September 1, 2017 | By More

This is going to blow some minds, but back in the 70s and 80s, sometimes an entire day would go by and I would never speak to my parents unless it was in person. Sometimes I’d spend the day at the creek or in the woods or at a friend’s house without any communication with Mom until I got home after dark. Family members and friends would drive to Little Rock and we would never know if they made it safely until they were back from the trip.

I’m not that old, and I remember when we first had a phone installed in our home. I was six, I think. I also remember my parents’ discussion prior to. Pros and cons were weighed against each other. What about the cost, it was probably a buck fifty for the month, and what about long distance charges for calling family in the next county or (gasp) in another state? After the shiny, harvest yellow rotary was installed, we all just stared at it for a good part of the evening. I’m not sure we even knew anyone else’s phone number. How could we possibly know its descendants would one day rule our lives?
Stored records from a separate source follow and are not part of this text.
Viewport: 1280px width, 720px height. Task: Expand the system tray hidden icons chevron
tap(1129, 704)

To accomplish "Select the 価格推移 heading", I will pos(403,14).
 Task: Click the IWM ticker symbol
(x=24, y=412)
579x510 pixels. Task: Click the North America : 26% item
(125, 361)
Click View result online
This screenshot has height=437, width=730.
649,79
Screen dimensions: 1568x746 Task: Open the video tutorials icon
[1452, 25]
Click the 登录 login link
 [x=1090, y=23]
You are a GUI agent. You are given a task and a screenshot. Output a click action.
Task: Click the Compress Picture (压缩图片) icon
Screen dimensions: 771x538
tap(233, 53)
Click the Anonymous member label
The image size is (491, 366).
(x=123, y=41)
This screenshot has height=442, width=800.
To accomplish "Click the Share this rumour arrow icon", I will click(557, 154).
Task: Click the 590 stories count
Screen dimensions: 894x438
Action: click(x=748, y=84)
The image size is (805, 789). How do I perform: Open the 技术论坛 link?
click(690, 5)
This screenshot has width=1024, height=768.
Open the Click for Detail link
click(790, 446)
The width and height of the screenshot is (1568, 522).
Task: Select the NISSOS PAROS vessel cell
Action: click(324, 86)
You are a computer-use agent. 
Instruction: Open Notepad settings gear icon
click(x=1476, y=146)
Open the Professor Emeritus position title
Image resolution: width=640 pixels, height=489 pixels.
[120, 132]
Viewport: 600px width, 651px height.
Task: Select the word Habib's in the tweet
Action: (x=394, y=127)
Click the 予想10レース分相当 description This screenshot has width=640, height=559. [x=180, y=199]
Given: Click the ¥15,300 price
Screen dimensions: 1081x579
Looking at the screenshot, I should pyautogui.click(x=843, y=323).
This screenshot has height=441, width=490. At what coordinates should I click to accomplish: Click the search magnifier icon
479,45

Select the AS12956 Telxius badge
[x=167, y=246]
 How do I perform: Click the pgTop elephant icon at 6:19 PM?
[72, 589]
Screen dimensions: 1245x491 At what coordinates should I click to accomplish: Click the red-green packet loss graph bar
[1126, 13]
The phone quickly changed our social habits. Back then, the “drop-in” was a regular occurrence. Often, we never knew someone was coming to see us until they were there, and this was welcomed. It was, in fact, encouraged. But soon, visits lost their spontaneity. Get-togethers had to be planned out as free time mysteriously seemed to be disappearing.

My last phone cost more than $500 and I didn’t bat an eye about the price. There was no discussion with Christine or even with myself about it. No pros and cons list beyond memory and how many pixels in the camera (the definition of cameras and phones has changed dramatically in the last thirty year). A mobile phone is nearly a necessity in 2017.

My master is rarely beyond arm-reach nowadays. It’s usually in my pocket, and I can’t remember the last day I didn’t have some form of communication through it. The definition of “drop in” has been changed as well. You’d better send a text before calling. My phone says my schedule is tight, and I just don’t have time for impromptu chats.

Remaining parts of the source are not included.